### Texto extraído
La idea del aniquilamiento de las posibilidades de resistencia (incluso tomada tendencialmente), correspondiente al paso de la calidad de agente, o de actor de su propia vida y de su propia historia, al de “víctima” y más allá, de víctima impotente o de “cosa”, implica el cruce de un límite cuya existencia no es certera, ni tampoco verdaderamente concebible. Pero el hecho mismo de tratar de acercarse al punto en que lo sería, constituye también un medio privilegiado para definir lo que está en juego en la posibilidad y la imposibilidad de la política. Lo que no quiere decir solamente: ¿en qué momento podemos temer o constatar que una política existente se encuentra aniquilada?, sino también, ¿cuándo debemos postular que la política debe ser inventada, ampliada o refundada, para que la resistencia, a priori imposible, entre en la esfera de lo posible?

 

Hay que intentar constituir una metodología más precisa para analizar a la vez aquello que cristaliza causalidades heterogéneas y aquello que inesperadamente las excede a todas en un paso al acto criminal, de quienes arrastrados a él pierden la libertad de detenerse, y que son conducidos a su propia consumación. Este asunto es aún más candente al ver cómo resurgen hoy en Europa (incluso a nivel institucional) las tendencias racistas y los comportamientos xenofóbicos que habían sido oficialmente desterrados; y descubrimos en muchas partes del mundo “antiguo” y “nuevo”, colonizador o colonizado, desarrollado o subdesarrollado, la actualidad aparentemente inmutable de la guerra de religión en su discurso y sus mandatos.

### Datos mostrados
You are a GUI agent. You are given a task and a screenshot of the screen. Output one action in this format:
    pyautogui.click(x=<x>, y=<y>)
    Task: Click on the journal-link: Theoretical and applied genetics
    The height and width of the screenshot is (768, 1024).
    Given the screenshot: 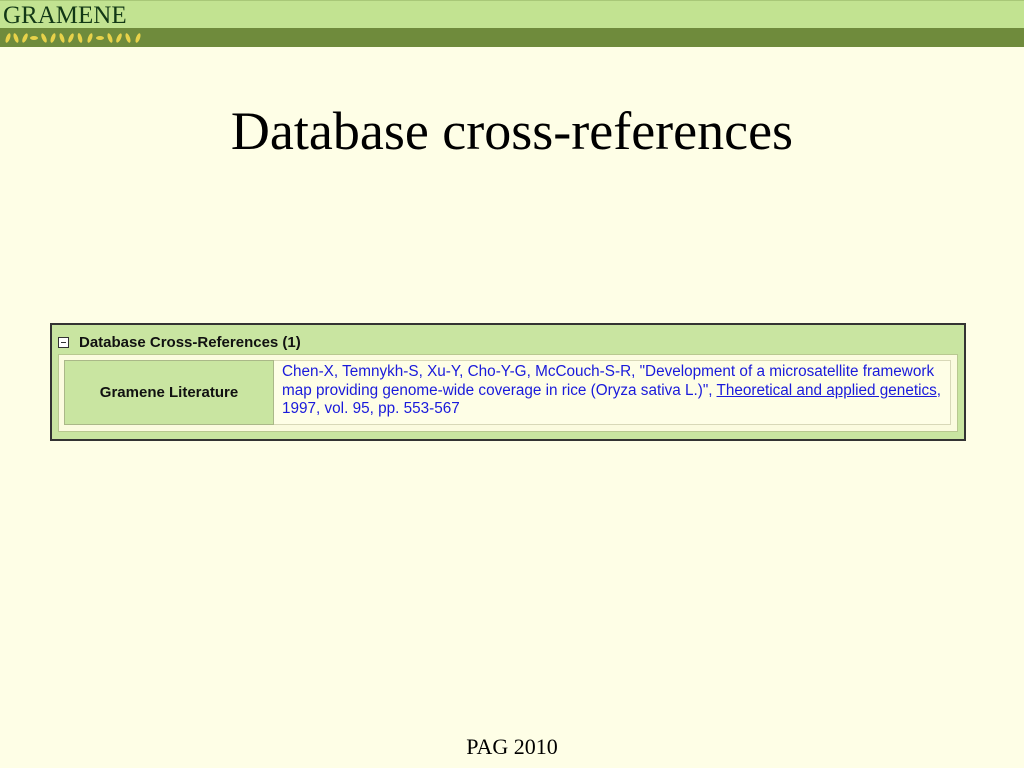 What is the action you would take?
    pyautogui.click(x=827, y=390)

* * *

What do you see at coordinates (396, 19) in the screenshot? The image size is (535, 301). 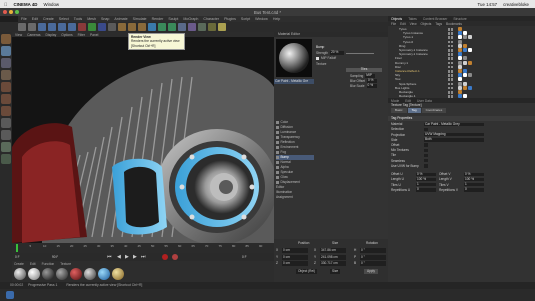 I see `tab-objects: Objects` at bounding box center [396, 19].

### Enunciado del ejercicio
Copia del texto sobre la resistencia y la política el pasaje que va desde "La idea del" hasta "de lo posible?". Para resolver esto no hace falta consultar los datos.

### Solución del problema
La idea del aniquilamiento de las posibilidades de resistencia (incluso tomada tendencialmente), correspondiente al paso de la calidad de agente, o de actor de su propia vida y de su propia historia, al de “víctima” y más allá, de víctima impotente o de “cosa”, implica el cruce de un límite cuya existencia no es certera, ni tampoco verdaderamente concebible. Pero el hecho mismo de tratar de acercarse al punto en que lo sería, constituye también un medio privilegiado para definir lo que está en juego en la posibilidad y la imposibilidad de la política. Lo que no quiere decir solamente: ¿en qué momento podemos temer o constatar que una política existente se encuentra aniquilada?, sino también, ¿cuándo debemos postular que la política debe ser inventada, ampliada o refundada, para que la resistencia, a priori imposible, entre en la esfera de lo posible?